As with all De Palma films, there are several great visual set pieces throughout Body Double. There is, quite possibly, the longest “following” scene in movie history, as Jake follows Gloria Revelle on a full day of shopping and heading to the beach. The sequence goes on and on and on – with no dialogue, just the great score by Pino Donaggio, and the excellent steadicam work by cinematographer Stephen H. Burum. It is a hypnotizing sequence. The murder at the center of the plot is bloody and disturbing – and it’s that murder where most people make their complaints of misogyny against the film – as a female character is killed with a giant drill (to be fair, she is a more passive female character than I would prefer, and De Palma’s own explanation for the method of murder – that he needed a long drill so we could see it go through the floor, smacks of excuse making – even if it is true).

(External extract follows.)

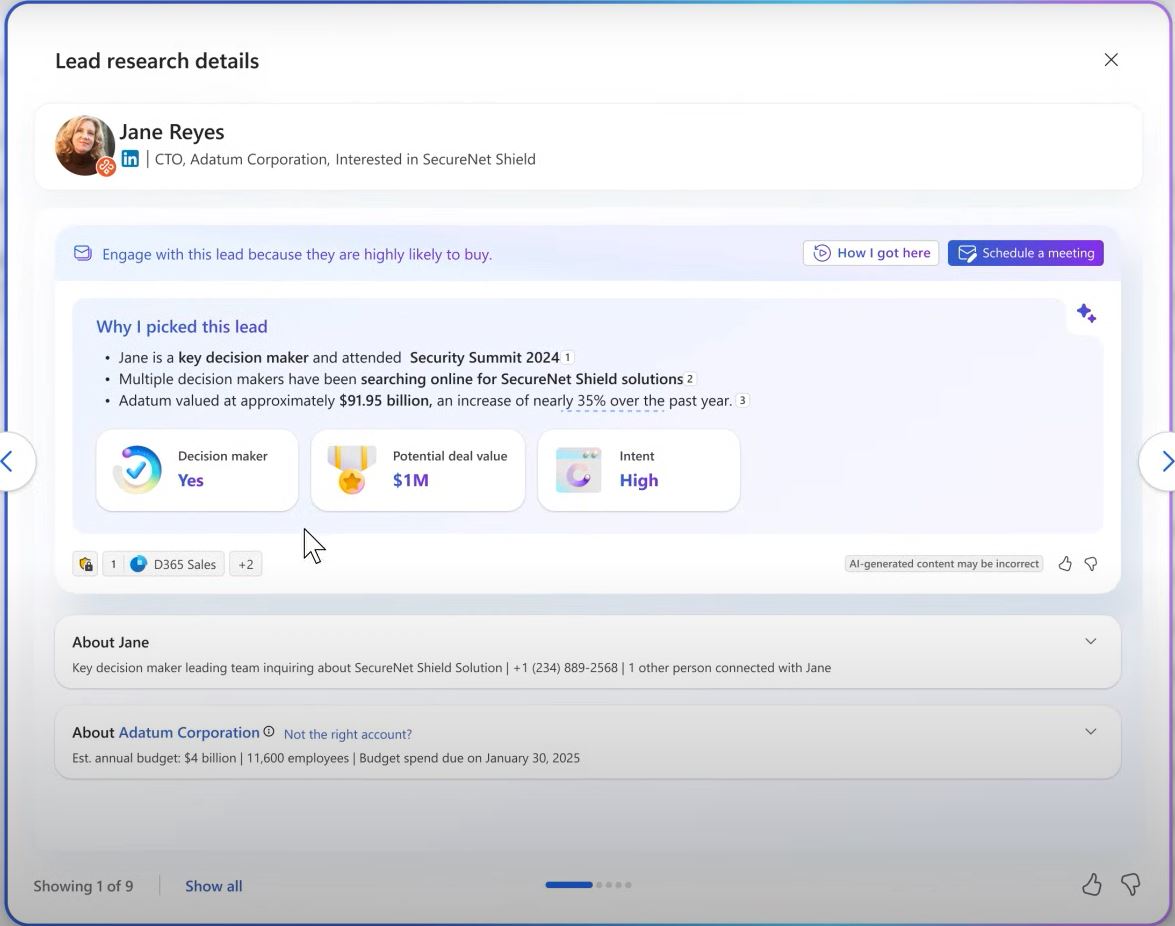The width and height of the screenshot is (1175, 926).
Task: Click the bottom-right thumbs down icon
Action: pyautogui.click(x=1131, y=885)
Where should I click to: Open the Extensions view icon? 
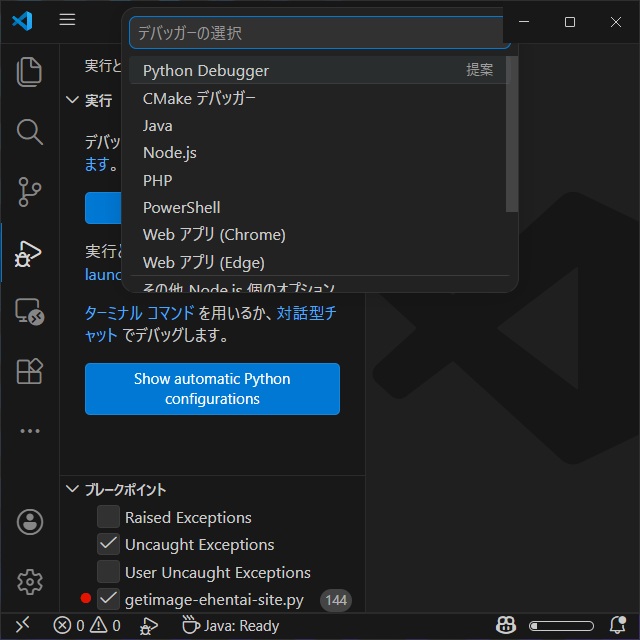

The best character in the movie however is clearly Holly Body – played in her first great screen performance by Melanie Griffth (in fact, it would be the best work Griffth has ever done on screen, were it not for the film she made right after this – Something Wild directed by Jonathan Demme). De Palma had wanted to cast a real porn star in the role – but he was right to end up with Griffth. Her monologue about what she will and will not do is wonderful, because in just a few moments she hits many different things – it is funny and shocking and kind of sad. That describes her character as well – although unlike the other women in the film, Holly Body knows precisely who she is, and is in control at every instance.
 
Body Double is, in many ways, a quintessential 1980s film. You couldn’t make this film in any other decade than this. It is a film that embraces, on its surface level, all the flash and greed and shallowness of that decade, while underneath that, critiquing that shallowness. It’s a film that pulls the rug out of the audience more than once – but rather than feeling cheap, it simply deepens the film. The film is, on one level, trashy, sleazy fun – like any number of other thrillers from that era. But there’s more style here than in those films – and a little bit more going on beneath the surface. It really is one of De Palma’s very best films.